Convert every line of the entries below into a JSON array of strings, one string per line, omitting blank lines.

— begin —

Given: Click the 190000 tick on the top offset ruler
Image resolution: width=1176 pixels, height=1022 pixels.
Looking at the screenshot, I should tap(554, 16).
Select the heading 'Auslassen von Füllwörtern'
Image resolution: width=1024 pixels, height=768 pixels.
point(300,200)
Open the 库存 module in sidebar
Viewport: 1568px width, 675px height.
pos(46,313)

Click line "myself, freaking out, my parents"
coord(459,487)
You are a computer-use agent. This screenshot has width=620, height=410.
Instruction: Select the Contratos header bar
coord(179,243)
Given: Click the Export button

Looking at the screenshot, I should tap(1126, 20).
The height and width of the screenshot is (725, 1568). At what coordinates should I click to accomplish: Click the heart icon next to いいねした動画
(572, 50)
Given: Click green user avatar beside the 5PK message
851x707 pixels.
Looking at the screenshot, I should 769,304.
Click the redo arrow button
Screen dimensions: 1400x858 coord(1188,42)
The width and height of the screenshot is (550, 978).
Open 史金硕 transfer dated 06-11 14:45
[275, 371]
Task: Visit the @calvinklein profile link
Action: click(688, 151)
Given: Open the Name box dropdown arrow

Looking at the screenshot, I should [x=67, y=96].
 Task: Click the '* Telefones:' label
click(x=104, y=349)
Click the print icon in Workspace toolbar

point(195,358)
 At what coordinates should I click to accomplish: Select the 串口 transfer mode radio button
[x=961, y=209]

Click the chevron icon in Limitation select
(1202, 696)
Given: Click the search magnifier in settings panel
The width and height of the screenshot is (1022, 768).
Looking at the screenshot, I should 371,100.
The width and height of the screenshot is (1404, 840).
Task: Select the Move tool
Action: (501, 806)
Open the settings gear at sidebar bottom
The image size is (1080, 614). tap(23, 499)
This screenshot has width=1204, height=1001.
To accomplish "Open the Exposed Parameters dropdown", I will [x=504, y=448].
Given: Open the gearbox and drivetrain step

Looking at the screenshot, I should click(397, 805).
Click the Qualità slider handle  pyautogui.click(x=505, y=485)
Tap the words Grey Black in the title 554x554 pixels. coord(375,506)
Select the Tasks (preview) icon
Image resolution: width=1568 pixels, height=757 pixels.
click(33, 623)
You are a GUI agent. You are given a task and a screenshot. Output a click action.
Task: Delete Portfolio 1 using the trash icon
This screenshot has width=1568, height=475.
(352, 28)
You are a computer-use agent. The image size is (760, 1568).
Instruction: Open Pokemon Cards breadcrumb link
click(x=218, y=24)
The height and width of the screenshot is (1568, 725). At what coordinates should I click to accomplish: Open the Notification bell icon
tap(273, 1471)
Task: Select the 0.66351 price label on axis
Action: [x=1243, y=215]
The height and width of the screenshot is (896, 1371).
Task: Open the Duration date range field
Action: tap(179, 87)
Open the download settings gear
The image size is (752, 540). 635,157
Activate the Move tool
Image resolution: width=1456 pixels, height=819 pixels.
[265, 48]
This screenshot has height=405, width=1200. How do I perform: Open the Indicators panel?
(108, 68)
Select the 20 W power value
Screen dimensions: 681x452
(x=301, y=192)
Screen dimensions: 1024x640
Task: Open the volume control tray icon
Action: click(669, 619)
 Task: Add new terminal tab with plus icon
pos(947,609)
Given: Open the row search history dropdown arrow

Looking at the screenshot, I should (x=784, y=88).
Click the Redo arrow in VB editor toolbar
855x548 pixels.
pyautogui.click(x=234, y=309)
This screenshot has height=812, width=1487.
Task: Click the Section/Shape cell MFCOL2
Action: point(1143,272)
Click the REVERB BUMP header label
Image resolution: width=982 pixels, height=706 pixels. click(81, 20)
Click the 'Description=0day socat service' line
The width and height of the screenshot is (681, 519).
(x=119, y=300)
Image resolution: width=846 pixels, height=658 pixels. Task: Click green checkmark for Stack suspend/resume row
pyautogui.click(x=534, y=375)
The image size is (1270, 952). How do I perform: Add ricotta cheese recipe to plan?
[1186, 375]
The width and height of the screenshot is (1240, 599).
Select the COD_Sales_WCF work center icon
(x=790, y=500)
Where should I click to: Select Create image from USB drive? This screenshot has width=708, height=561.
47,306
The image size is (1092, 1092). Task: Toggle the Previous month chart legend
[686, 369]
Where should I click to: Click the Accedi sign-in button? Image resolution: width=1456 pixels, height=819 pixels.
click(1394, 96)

— end —

[Output of the exercise]
[
  "Given: Click the 190000 tick on the top offset ruler",
  "Image resolution: width=1176 pixels, height=1022 pixels.",
  "Looking at the screenshot, I should tap(554, 16).",
  "Select the heading 'Auslassen von Füllwörtern'",
  "Image resolution: width=1024 pixels, height=768 pixels.",
  "point(300,200)",
  "Open the 库存 module in sidebar",
  "Viewport: 1568px width, 675px height.",
  "pos(46,313)",
  "Click line \"myself, freaking out, my parents\"",
  "coord(459,487)",
  "You are a computer-use agent. This screenshot has width=620, height=410.",
  "Instruction: Select the Contratos header bar",
  "coord(179,243)",
  "Given: Click the Export button",
  "Looking at the screenshot, I should tap(1126, 20).",
  "The height and width of the screenshot is (725, 1568). At what coordinates should I click to accomplish: Click the heart icon next to いいねした動画",
  "(572, 50)",
  "Given: Click green user avatar beside the 5PK message",
  "851x707 pixels.",
  "Looking at the screenshot, I should 769,304.",
  "Click the redo arrow button",
  "Screen dimensions: 1400x858 coord(1188,42)",
  "The width and height of the screenshot is (550, 978).",
  "Open 史金硕 transfer dated 06-11 14:45",
  "[275, 371]",
  "Task: Visit the @calvinklein profile link",
  "Action: click(688, 151)",
  "Given: Open the Name box dropdown arrow",
  "Looking at the screenshot, I should [x=67, y=96].",
  " Task: Click the '* Telefones:' label",
  "click(x=104, y=349)",
  "Click the print icon in Workspace toolbar",
  "point(195,358)",
  " At what coordinates should I click to accomplish: Select the 串口 transfer mode radio button",
  "[x=961, y=209]",
  "Click the chevron icon in Limitation select",
  "(1202, 696)",
  "Given: Click the search magnifier in settings panel",
  "The width and height of the screenshot is (1022, 768).",
  "Looking at the screenshot, I should 371,100.",
  "The width and height of the screenshot is (1404, 840).",
  "Task: Select the Move tool",
  "Action: (501, 806)",
  "Open the settings gear at sidebar bottom",
  "The image size is (1080, 614). tap(23, 499)",
  "This screenshot has width=1204, height=1001.",
  "To accomplish \"Open the Exposed Parameters dropdown\", I will [x=504, y=448].",
  "Given: Open the gearbox and drivetrain step",
  "Looking at the screenshot, I should click(397, 805).",
  "Click the Qualità slider handle  pyautogui.click(x=505, y=485)",
  "Tap the words Grey Black in the title 554x554 pixels. coord(375,506)",
  "Select the Tasks (preview) icon",
  "Image resolution: width=1568 pixels, height=757 pixels.",
  "click(33, 623)",
  "You are a GUI agent. You are given a task and a screenshot. Output a click action.",
  "Task: Delete Portfolio 1 using the trash icon",
  "This screenshot has width=1568, height=475.",
  "(352, 28)",
  "You are a computer-use agent. The image size is (760, 1568).",
  "Instruction: Open Pokemon Cards breadcrumb link",
  "click(x=218, y=24)",
  "The height and width of the screenshot is (1568, 725). At what coordinates should I click to accomplish: Open the Notification bell icon",
  "tap(273, 1471)",
  "Task: Select the 0.66351 price label on axis",
  "Action: [x=1243, y=215]",
  "The height and width of the screenshot is (896, 1371).",
  "Task: Open the Duration date range field",
  "Action: tap(179, 87)",
  "Open the download settings gear",
  "The image size is (752, 540). 635,157",
  "Activate the Move tool",
  "Image resolution: width=1456 pixels, height=819 pixels.",
  "[265, 48]",
  "This screenshot has height=405, width=1200. How do I perform: Open the Indicators panel?",
  "(108, 68)",
  "Select the 20 W power value",
  "Screen dimensions: 681x452",
  "(x=301, y=192)",
  "Screen dimensions: 1024x640",
  "Task: Open the volume control tray icon",
  "Action: click(669, 619)",
  " Task: Add new terminal tab with plus icon",
  "pos(947,609)",
  "Given: Open the row search history dropdown arrow",
  "Looking at the screenshot, I should (x=784, y=88).",
  "Click the Redo arrow in VB editor toolbar",
  "855x548 pixels.",
  "pyautogui.click(x=234, y=309)",
  "This screenshot has height=812, width=1487.",
  "Task: Click the Section/Shape cell MFCOL2",
  "Action: point(1143,272)",
  "Click the REVERB BUMP header label",
  "Image resolution: width=982 pixels, height=706 pixels. click(81, 20)",
  "Click the 'Description=0day socat service' line",
  "The width and height of the screenshot is (681, 519).",
  "(x=119, y=300)",
  "Image resolution: width=846 pixels, height=658 pixels. Task: Click green checkmark for Stack suspend/resume row",
  "pyautogui.click(x=534, y=375)",
  "The image size is (1270, 952). How do I perform: Add ricotta cheese recipe to plan?",
  "[1186, 375]",
  "The width and height of the screenshot is (1240, 599).",
  "Select the COD_Sales_WCF work center icon",
  "(x=790, y=500)",
  "Where should I click to: Select Create image from USB drive? This screenshot has width=708, height=561.",
  "47,306",
  "The image size is (1092, 1092). Task: Toggle the Previous month chart legend",
  "[686, 369]",
  "Where should I click to: Click the Accedi sign-in button? Image resolution: width=1456 pixels, height=819 pixels.",
  "click(1394, 96)"
]